Previous retrospective series of infertile women (Bohnet et al., 1981; Merzough et al., 1990
; Gerhard et al., 1991
; Moltz et al., 1991
; Bals-Pratsch et al., 1993
) have not included information on thyroid function over time, and have selected various criteria for subclinical hypothyroidism and/or an exaggerated TRH-stimulated TSH response (Table III). However, T4 substitution therapy had been instituted in cohorts of infertile women with similar inclusion criteria and based on TRH-stimulated TSH concentrations similar to those of our study (Bohnet et al., 1981
; Merzough et al., 1990
; Gerhard et al., 1991
; Moltz et al., 1991
; Bals-Pratsch et al., 1993
).

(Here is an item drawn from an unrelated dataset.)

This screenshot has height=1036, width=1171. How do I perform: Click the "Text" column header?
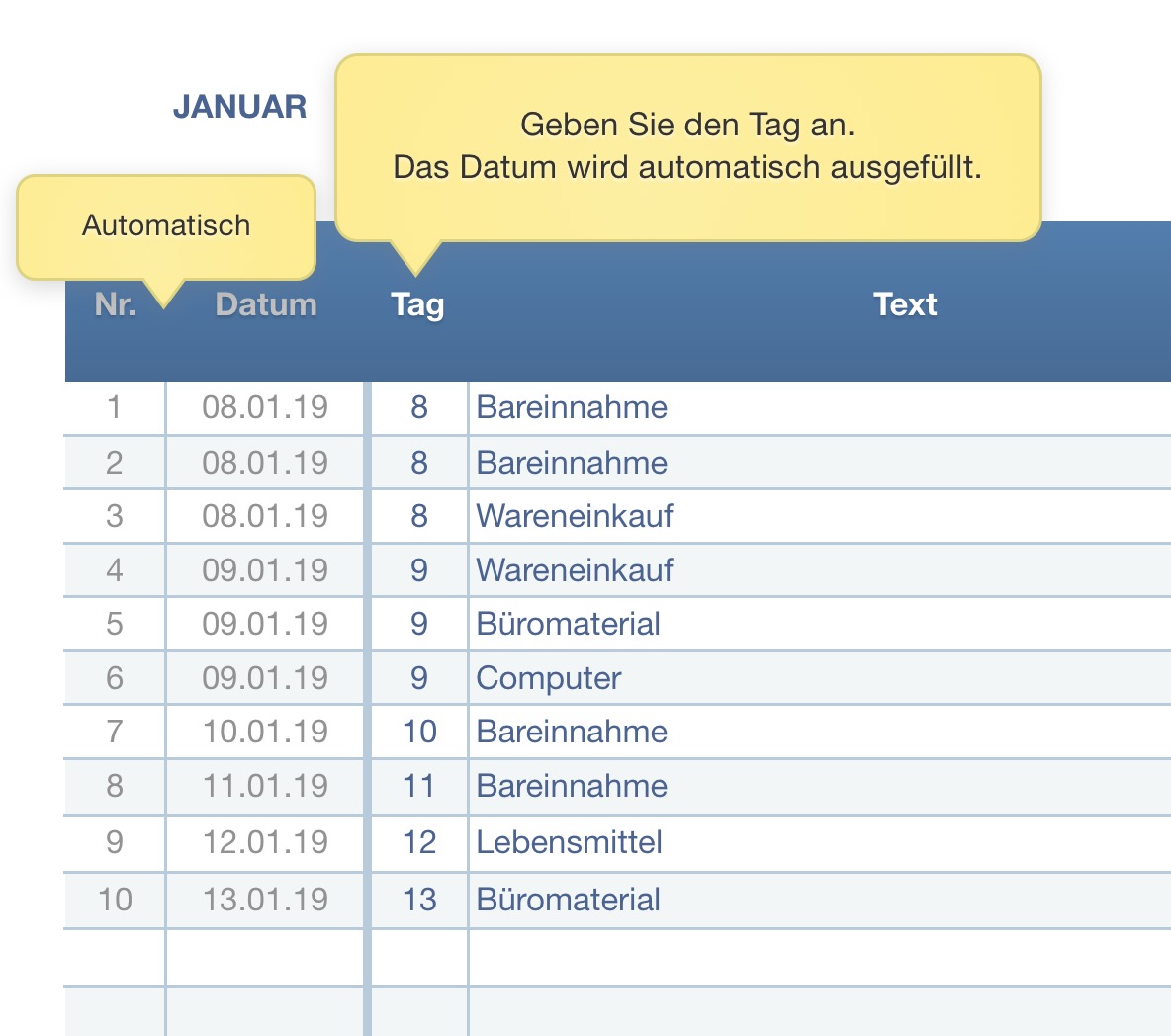(x=905, y=304)
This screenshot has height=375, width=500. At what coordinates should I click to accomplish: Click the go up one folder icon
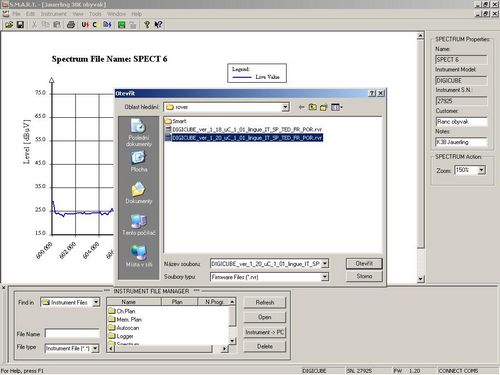[312, 107]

Lower conception rates (024%) of infertile women with treated mild hypothyroidism than that observed in our study (37%) have been reported. Abortion or parturition rates are not available for infertile women with treated or untreated mild hypothyroidism. It is of note that the authors of the largest study of infertile women (Merzough et al., 1990, n = 857) report a spontaneous conception rate (as defined by pregnancy occurring during a phase of diagnostic evaluation only or during a period of
3 months without any therapy) of 15.6% in their entire cohort (not just of women with mild hypothyroidism). Taking into account the abortion rate of 23.5% in the spontaneous conception group, the delivery rate of their entire cohort was 12% (Merzough et al., 1990
). The observed 27% overall delivery rate of our entire cohort was higher, suggesting superior outcome by means of the presented diagnostic and therapeutic approach.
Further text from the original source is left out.